I recommend that, instead of adding artificial sweeteners to your diet, you work on reducing the amount of sugar you eat every day.

By aggressively decreasing your added sugar, you’ll hardly miss it over time and ultimately will find sugary products too sweet. After about thirty days, natural flavors will seem pleasantly sweet and your desire for desserts and candies will diminish. Knowing where all the hidden sugars lurk puts you well on your way to a permanently healthier lifestyle.

The key to this article and better health is to:

• Read food labels for sugar content
• Remember that 4 grams of sugar = 1 teaspoon

Never Feeling Deprived

Victor is a forty-three-year-old businessman. His BMI was 35, and his blood pressure was elevated at 150/95. Victor was at risk for stroke because of his elevated blood pressure. He was at significant risk for developing diabetes, because his BMI was in the obesity category. Here is his story in his own words:

I have now lost 29 pounds using the Health First program. I feel so much better about my life.

Until I started this program, I had been gaining 2 pounds every year, and I was afraid of the weight I would be at by age fifty. I no longer worry about that. I feel like I have hit the reset button.

The thing I love most about this program is that I never have to count calories. I don’t ever feel deprived. Stopping all the diet pop was hard to do initially. I was drinking two Diet Cokes a day, but now I’m drinking lots of water and green tea instead. Drinking water deals with my thirst.

When I want tea, I drink green tea from tea bags – no longer from bottles of green tea since I now realize these have lots of sugar. I stay away from artificial sweeteners in all drinks. I love the idea of keeping a budget for my food portions. It is so easy to do.

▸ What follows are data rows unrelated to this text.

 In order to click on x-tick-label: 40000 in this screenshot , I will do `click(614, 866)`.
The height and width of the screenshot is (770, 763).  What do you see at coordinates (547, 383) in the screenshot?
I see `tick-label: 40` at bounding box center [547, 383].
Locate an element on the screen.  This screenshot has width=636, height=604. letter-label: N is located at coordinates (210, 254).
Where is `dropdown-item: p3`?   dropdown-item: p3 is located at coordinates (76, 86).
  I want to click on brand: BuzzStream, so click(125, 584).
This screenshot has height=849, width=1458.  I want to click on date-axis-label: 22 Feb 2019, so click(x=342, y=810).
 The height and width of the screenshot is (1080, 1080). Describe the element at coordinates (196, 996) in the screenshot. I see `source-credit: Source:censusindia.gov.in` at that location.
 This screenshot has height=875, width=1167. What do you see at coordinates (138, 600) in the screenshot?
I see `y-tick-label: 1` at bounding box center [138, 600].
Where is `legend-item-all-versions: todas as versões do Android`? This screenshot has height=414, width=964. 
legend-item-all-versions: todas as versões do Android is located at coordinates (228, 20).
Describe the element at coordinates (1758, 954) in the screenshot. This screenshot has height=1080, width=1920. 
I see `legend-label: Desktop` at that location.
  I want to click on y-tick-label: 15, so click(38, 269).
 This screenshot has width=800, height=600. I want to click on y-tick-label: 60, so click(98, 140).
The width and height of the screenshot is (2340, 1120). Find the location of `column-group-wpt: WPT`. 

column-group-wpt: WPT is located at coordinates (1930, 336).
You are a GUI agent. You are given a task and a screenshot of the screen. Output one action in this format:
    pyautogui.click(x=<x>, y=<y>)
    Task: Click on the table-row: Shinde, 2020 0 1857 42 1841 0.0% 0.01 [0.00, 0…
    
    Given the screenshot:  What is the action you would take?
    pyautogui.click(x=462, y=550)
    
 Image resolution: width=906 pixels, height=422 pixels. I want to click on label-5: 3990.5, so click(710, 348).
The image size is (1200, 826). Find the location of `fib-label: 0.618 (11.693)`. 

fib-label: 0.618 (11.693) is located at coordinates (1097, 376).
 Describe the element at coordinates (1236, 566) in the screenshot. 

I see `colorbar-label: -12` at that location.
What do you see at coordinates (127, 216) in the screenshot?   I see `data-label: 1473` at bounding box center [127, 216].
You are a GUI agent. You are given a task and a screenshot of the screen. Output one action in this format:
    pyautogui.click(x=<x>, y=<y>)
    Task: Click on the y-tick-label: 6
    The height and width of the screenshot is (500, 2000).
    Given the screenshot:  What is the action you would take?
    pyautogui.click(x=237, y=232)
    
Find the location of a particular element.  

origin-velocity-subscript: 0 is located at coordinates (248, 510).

I use my treadmill four times a week. Exercise is now how I deal with my stress. I enjoy listening to podcasts or music with my exercise. It’s “my time.” I never go more than two days without using my treadmill. I just went away for a seven-day holiday with no treadmill on the property, so I just did power walking with my music every other day.

Earlier in this blog, I had to stay very focused, but now it’s just second nature to eat this way. I’m still losing about 2 to 3 pounds per week, and will be reaching my goal weight very soon. I feel very confident that I can eat this way for the rest of my life, no question about it.